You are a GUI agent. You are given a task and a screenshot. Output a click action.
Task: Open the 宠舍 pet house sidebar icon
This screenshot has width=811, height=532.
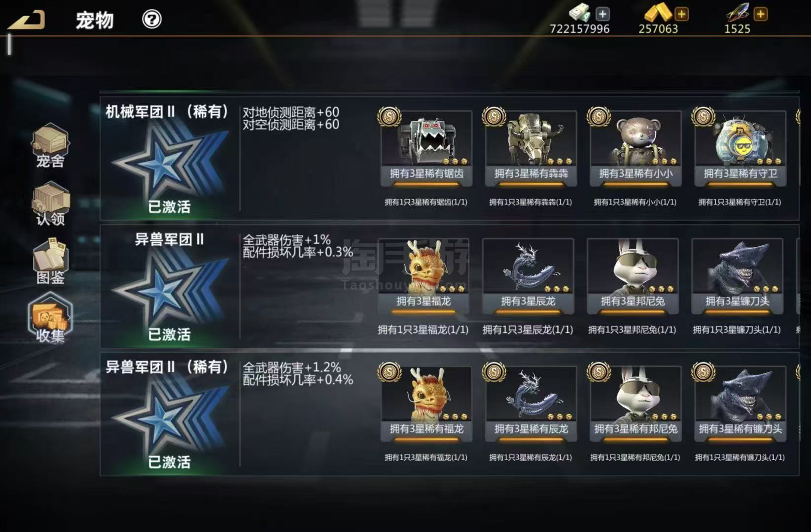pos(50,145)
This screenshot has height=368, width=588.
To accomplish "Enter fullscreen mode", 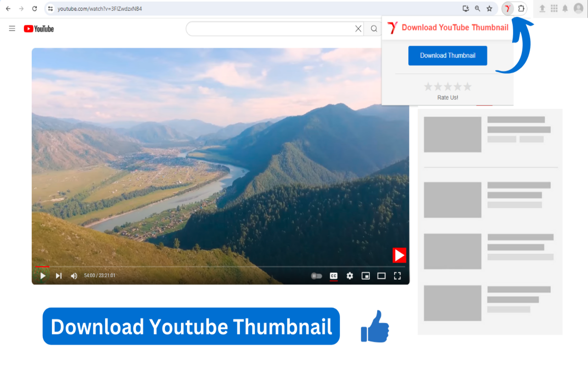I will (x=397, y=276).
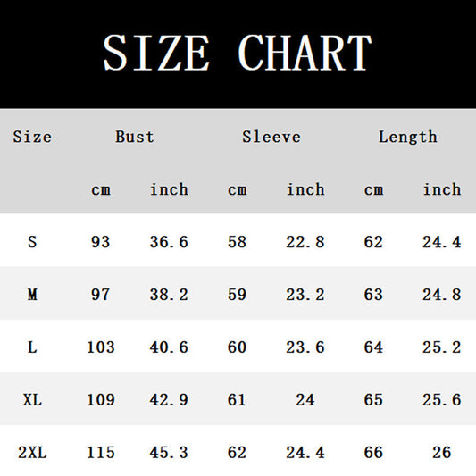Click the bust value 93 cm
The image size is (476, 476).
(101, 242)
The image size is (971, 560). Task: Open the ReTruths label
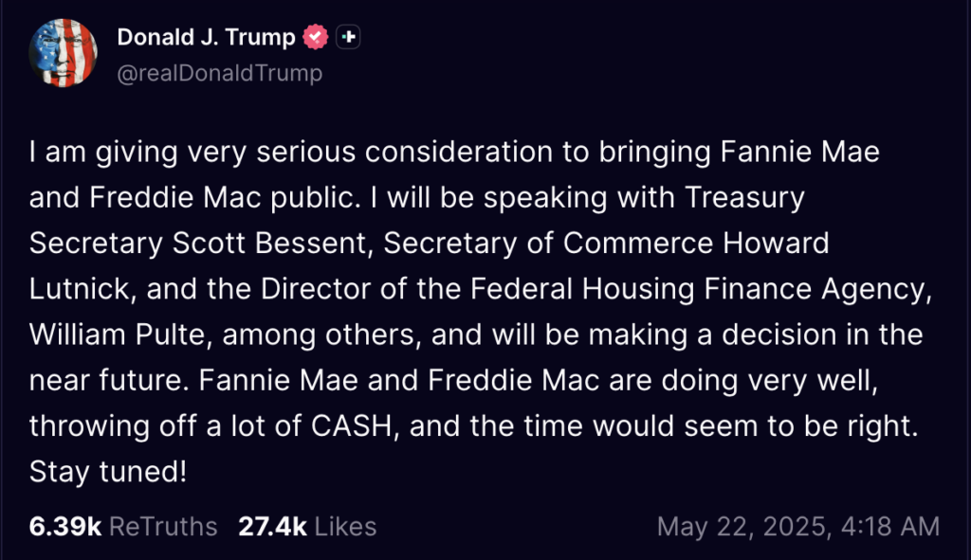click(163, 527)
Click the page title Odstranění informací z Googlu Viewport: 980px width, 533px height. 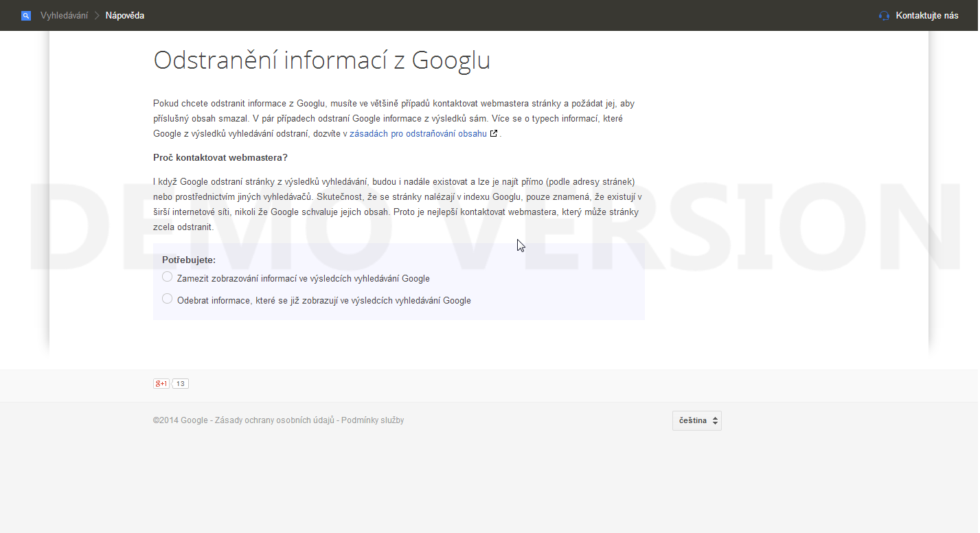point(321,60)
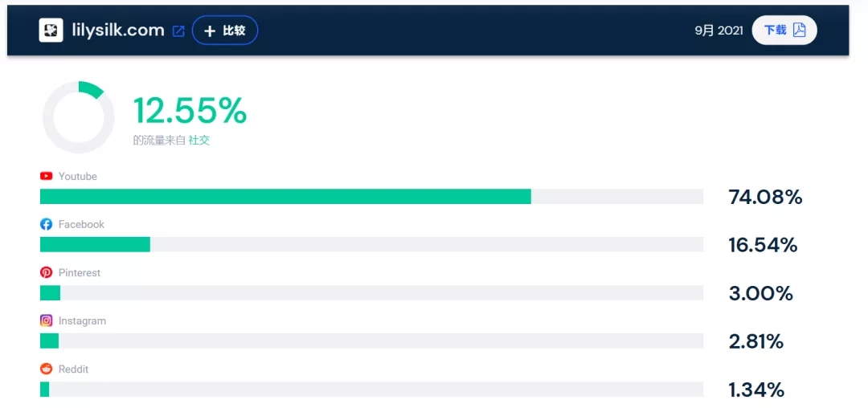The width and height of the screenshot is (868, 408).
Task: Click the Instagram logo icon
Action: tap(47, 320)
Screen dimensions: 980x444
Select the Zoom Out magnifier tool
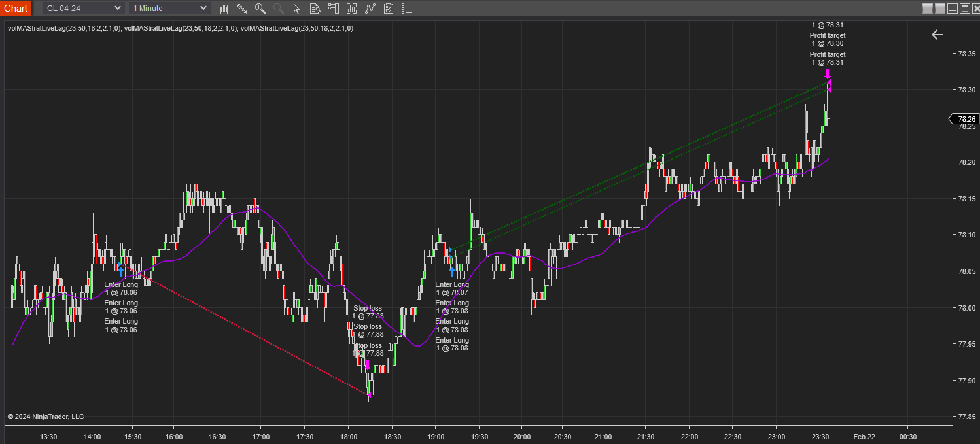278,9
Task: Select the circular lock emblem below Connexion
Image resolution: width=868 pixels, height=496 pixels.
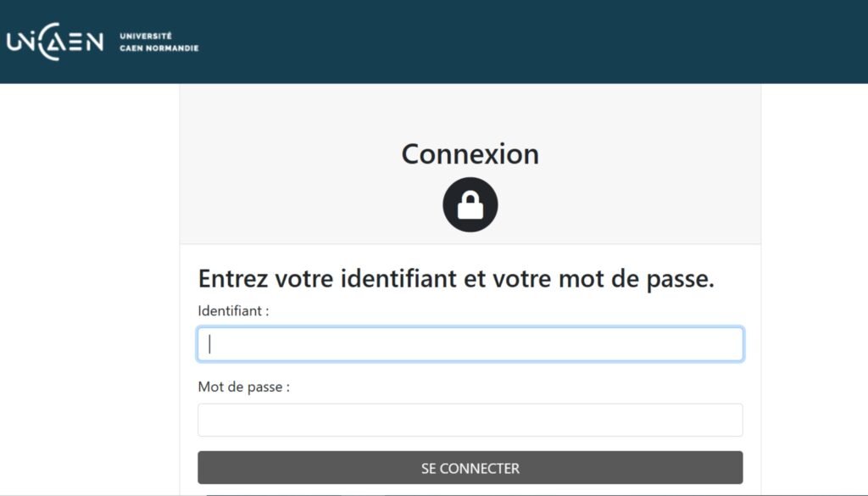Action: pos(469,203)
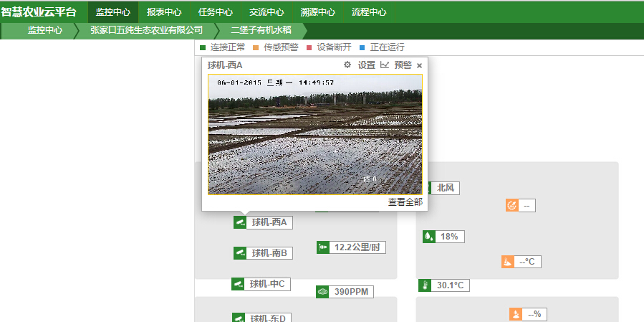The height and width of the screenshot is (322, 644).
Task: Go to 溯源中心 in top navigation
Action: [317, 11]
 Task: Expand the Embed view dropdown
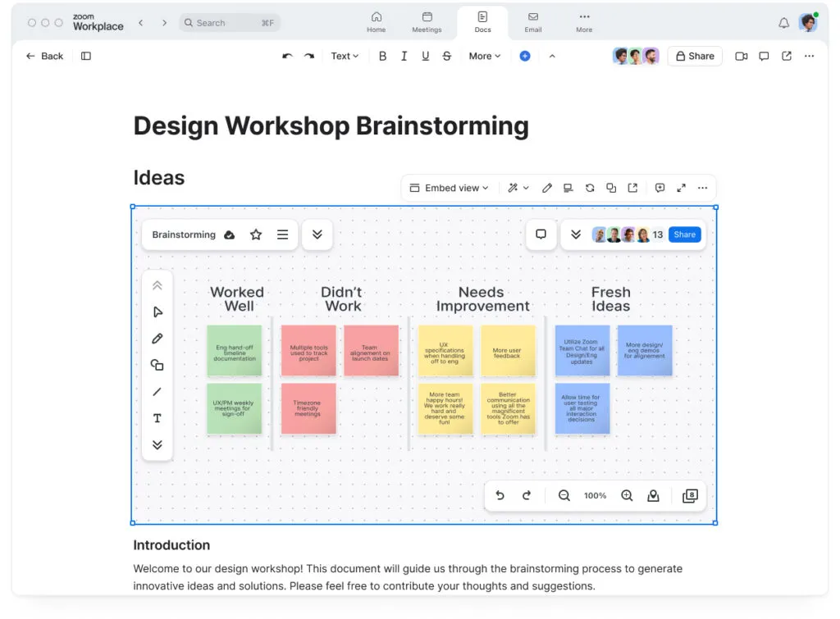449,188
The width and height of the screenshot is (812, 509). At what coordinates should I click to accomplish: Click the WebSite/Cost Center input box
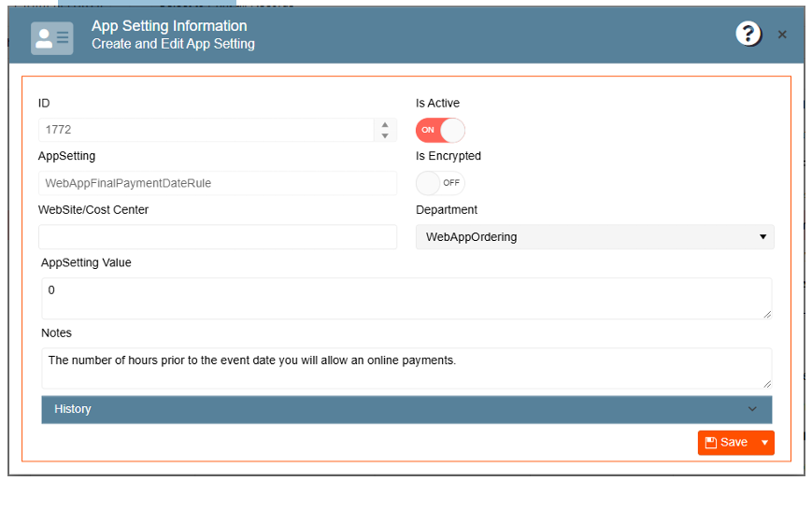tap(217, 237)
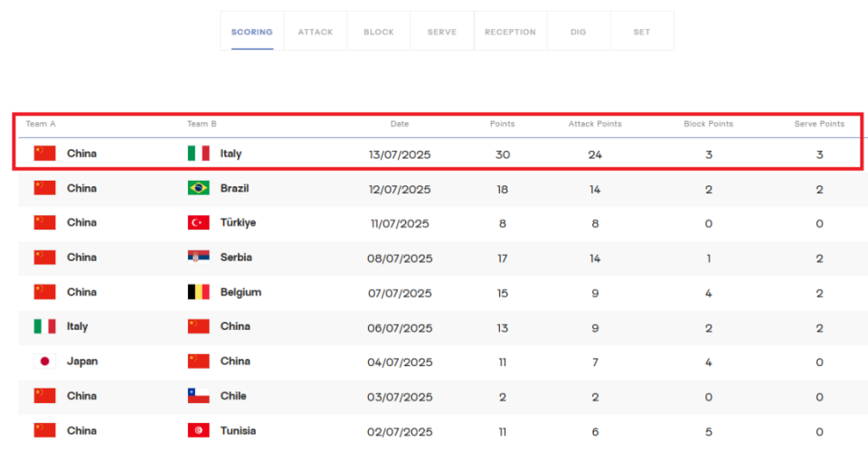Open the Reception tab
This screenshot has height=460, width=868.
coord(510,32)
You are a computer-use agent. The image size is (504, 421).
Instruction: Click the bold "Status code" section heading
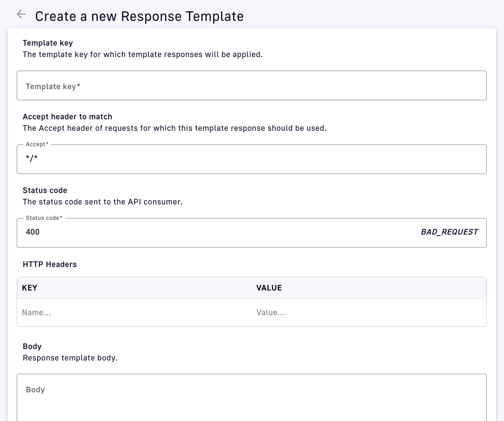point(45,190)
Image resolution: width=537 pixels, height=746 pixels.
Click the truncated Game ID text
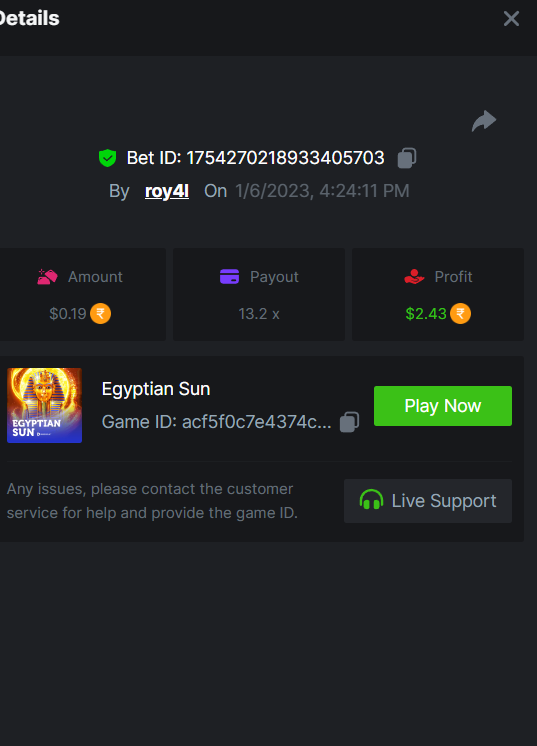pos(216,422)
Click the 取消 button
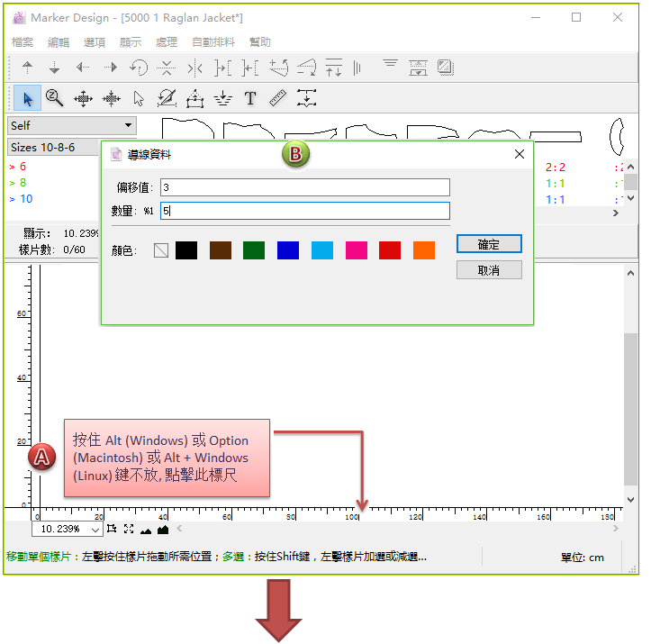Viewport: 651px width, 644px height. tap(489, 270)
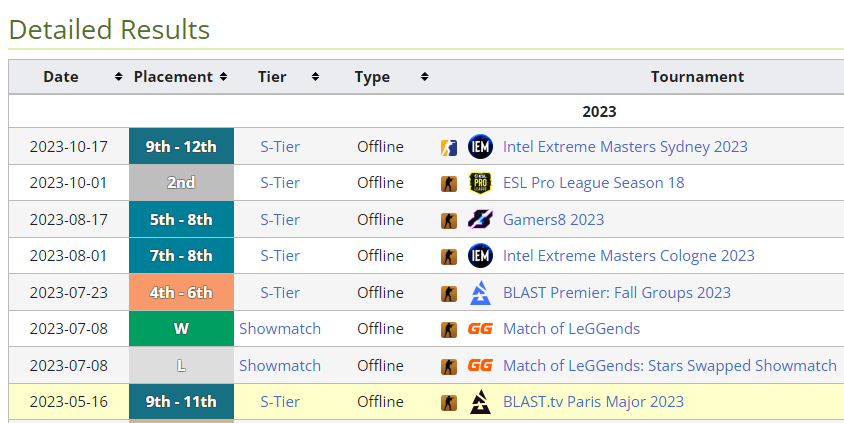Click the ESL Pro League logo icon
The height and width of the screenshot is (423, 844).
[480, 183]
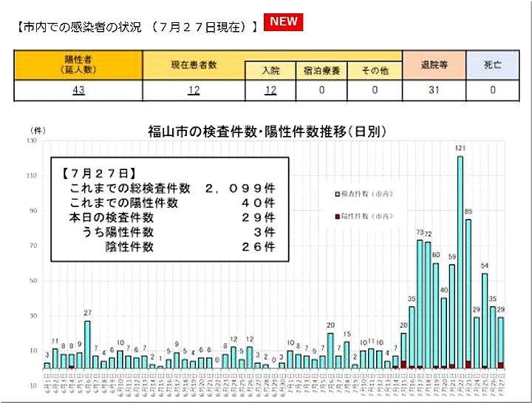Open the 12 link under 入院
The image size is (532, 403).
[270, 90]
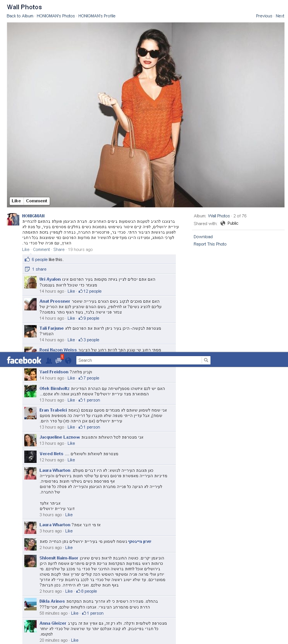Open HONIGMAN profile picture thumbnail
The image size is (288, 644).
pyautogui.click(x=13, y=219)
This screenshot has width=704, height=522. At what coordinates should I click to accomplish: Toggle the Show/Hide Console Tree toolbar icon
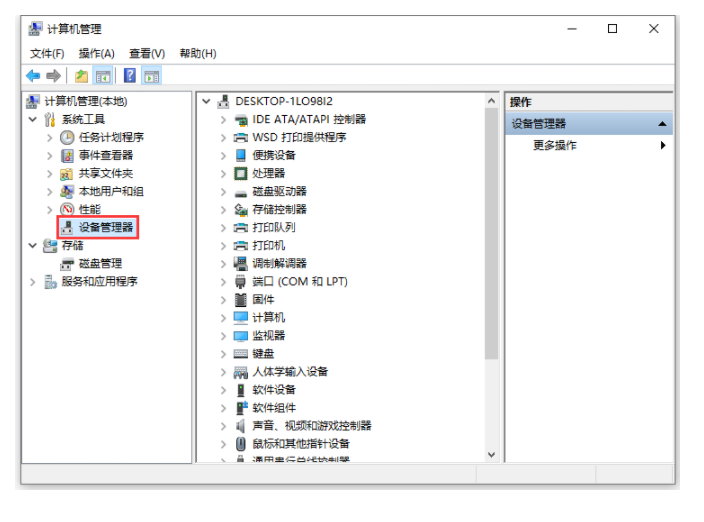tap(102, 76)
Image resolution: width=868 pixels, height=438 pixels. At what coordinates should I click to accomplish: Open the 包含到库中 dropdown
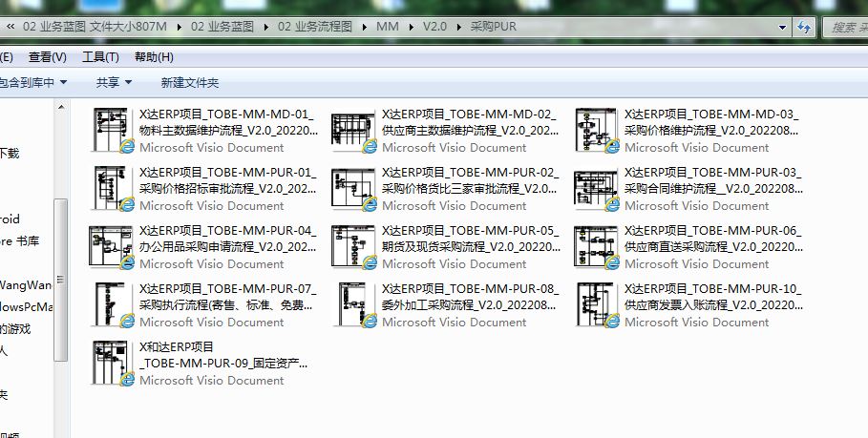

__________________________________________________

▶ Assignment
For this exercise, reproduce the data above exactly from the line containing "This screenshot has width=704, height=522." through its final line, both ends included, with no pictures in the copy.

▶ The completed task
This screenshot has width=704, height=522. At what coordinates should I click to accomplish: Toggle the Show/Hide Console Tree toolbar icon
tap(102, 76)
Image resolution: width=868 pixels, height=438 pixels. At what coordinates should I click to accomplish: Open the 包含到库中 dropdown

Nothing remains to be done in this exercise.